[Collected data]
---------------

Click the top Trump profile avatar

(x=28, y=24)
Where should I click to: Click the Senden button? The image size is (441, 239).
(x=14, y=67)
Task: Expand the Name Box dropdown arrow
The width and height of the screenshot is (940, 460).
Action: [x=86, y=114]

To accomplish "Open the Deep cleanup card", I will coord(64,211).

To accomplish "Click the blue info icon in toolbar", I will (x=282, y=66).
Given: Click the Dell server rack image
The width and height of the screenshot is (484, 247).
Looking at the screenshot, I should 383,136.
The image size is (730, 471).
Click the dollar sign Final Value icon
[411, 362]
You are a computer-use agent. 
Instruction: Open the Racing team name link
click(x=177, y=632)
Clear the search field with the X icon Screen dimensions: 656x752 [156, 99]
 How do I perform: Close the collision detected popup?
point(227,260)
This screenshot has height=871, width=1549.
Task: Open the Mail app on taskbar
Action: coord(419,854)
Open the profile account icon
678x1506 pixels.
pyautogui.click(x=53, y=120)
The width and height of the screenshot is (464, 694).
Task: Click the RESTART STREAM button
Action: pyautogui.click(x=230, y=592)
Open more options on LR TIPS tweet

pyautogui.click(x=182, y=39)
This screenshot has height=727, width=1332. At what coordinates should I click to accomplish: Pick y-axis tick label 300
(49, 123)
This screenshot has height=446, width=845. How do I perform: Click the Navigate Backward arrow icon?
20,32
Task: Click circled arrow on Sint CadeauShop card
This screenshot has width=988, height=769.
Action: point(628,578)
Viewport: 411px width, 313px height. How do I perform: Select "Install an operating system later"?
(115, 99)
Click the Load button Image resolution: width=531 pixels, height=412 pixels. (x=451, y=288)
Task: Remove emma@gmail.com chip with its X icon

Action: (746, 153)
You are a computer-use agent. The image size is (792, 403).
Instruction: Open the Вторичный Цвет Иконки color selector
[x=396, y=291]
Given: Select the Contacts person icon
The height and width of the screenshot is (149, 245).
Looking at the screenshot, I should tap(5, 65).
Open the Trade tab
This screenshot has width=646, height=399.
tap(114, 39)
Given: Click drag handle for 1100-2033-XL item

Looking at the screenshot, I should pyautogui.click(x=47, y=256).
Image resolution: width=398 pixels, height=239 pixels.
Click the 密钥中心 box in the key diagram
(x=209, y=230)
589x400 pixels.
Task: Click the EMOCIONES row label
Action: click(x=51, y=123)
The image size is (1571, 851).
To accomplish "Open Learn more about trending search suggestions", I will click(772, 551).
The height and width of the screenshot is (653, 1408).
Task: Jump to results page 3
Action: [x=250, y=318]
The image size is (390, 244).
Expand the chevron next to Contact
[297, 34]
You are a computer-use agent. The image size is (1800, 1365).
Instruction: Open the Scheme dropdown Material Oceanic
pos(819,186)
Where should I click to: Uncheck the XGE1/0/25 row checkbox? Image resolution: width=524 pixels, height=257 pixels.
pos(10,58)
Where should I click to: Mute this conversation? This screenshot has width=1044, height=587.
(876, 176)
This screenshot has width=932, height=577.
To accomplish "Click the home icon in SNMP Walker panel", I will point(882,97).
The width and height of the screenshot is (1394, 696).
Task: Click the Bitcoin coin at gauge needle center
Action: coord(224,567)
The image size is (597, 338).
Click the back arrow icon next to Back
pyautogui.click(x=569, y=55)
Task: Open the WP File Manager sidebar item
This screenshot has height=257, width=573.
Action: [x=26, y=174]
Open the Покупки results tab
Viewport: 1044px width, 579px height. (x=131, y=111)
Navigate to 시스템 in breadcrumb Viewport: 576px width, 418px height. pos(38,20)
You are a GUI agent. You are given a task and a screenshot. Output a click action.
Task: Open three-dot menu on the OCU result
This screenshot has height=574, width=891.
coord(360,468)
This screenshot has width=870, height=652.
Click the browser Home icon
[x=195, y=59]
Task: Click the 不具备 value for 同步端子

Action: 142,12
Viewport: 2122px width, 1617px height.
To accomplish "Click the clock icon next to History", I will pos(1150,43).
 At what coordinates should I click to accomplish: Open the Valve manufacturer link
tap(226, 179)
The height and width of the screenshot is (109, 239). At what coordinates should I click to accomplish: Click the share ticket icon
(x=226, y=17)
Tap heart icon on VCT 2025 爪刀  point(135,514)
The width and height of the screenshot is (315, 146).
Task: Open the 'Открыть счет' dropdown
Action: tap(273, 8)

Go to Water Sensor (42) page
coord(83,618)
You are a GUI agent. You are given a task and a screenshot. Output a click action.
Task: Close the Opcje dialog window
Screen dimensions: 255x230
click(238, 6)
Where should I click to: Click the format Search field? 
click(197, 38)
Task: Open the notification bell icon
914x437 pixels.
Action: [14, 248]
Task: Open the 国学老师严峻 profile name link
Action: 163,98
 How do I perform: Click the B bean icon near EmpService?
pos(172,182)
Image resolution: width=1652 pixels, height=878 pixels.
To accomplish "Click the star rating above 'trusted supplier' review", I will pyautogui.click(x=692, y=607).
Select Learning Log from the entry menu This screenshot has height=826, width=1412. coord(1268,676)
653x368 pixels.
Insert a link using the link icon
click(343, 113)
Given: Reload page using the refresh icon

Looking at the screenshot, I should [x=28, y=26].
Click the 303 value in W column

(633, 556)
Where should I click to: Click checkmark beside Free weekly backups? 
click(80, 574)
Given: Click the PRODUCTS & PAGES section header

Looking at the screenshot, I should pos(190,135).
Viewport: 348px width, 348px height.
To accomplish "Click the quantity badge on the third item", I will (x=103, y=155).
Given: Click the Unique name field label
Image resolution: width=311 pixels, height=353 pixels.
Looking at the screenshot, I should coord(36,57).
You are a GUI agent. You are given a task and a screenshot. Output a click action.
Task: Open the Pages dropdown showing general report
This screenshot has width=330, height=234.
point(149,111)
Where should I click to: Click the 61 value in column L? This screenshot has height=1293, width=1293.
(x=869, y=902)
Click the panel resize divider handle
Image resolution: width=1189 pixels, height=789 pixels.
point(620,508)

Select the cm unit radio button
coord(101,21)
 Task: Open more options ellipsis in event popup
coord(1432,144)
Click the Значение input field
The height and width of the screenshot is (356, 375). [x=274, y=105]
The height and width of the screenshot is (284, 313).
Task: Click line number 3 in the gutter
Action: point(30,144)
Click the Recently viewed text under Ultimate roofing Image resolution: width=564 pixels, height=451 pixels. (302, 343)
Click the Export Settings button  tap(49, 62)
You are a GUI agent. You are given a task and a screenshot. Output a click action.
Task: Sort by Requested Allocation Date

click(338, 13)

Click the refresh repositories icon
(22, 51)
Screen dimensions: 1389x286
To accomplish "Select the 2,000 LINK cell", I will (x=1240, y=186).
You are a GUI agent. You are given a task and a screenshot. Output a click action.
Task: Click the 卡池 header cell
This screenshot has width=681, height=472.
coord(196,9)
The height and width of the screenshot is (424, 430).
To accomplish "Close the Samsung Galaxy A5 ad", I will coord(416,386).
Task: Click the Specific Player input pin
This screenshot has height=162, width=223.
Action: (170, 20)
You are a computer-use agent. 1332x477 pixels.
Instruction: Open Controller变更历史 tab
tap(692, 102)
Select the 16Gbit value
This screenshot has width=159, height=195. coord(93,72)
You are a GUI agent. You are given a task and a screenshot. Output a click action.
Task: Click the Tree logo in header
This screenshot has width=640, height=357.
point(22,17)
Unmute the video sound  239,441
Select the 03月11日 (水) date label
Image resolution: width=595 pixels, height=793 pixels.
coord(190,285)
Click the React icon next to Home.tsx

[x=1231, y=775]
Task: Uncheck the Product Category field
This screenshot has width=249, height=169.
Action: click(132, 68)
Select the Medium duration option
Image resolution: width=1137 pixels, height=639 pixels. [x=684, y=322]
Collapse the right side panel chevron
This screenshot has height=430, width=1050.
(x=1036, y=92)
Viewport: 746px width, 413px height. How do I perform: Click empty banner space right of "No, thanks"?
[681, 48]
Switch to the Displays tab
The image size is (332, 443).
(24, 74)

---------------

◆ **Directive**
Show every line of the entries above that contains the word "column".

◆ **Response to this task**
Click the 303 value in W column
Where should I click to: Click the 61 value in column L? This screenshot has height=1293, width=1293.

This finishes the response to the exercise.